The Time Machine does so using a cutoff limit, $N$: for every connection, it buffers up to the first $N$ bytes of traffic. This greatly reduces the traffic we must buffer while retaining full context for small connections and the beginning for large connections. This simple mechanism is highly efficient: for example, at LBNL, with a cutoff of $N=20$ KB and a disk storage budget of 90 GB, we can retain 3-5 days of all of the site's TCP connections, and, using another 30 GB, 4-6 days for all of its UDP flows (which tend to be less heavy-tailed).

We are not aware of any comparable system for traffic capture. While commercial bulk recorders are available (e.g, McAfee Security Forensics [3]), they appear to use brute-force bulk-recording, requiring huge amounts of disk space. Moreover, due to their black-box nature, evaluating their performance in a systematic fashion is difficult. Another approach, used by many network intrusion detection/prevention systems, is to record those packets that trigger alerts. Some of these systems buffer the start of every connection for a short time (seconds) and store them permanently if the session triggers an alert. Such systems do not provide long-term buffers or arbitrary access, so they do not support retrospective analysis of a problematic host's earlier activity. The Bro NIDS [5] can either record all analyzed packets, or future traffic once an incident has been detected. Finally, the Packet Vault system was designed to bulk record entire traffic streams [1]. It targets lower data rates and does not employ any filtering.

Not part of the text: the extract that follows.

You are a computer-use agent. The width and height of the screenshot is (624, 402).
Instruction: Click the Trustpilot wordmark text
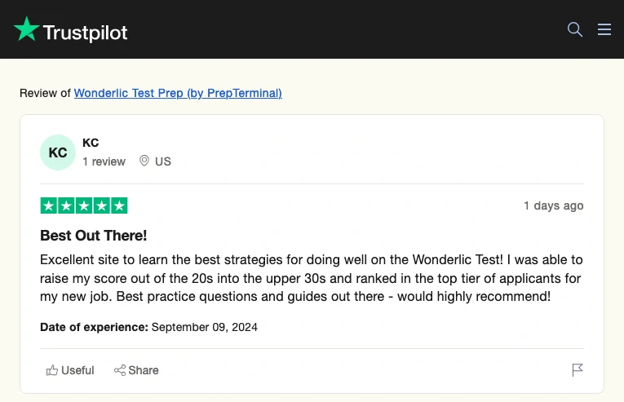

We organize the remainder of the paper as follows. In § 2, we briefly summarize the Time Machine's design goals. In § 3, we use trace-driven simulation to explore the feasibility of our approach for data-reduction in three high-volume environments. We discuss the Time Machine's architecture in § 4 and present an evaluation of its performance in two of the environments in § 5. § 6 summarizes our work.

2 Design Goals

We identified six major design goals for a Time Machine:

Provide raw packet data. The Time Machine should enable recording and retrieval of full packets, including payload, rather than condensed versions (e.g., summaries, or just byte streams without headers), in order to prevent losing crucial information.

Buffer traffic comprehensively. The Time Machine should manage its stored traffic for time-frames of multiple days, rather than seconds or minutes. It should not restrict capture to individual hosts or subnetworks, but keep as widespread data as possible.

Prioritize traffic. Inevitably, in high-volume environments we must discard some traffic quickly. Thus, the Time Machine needs to provide means by which the user can express different classes of traffic and the resources associated with each class.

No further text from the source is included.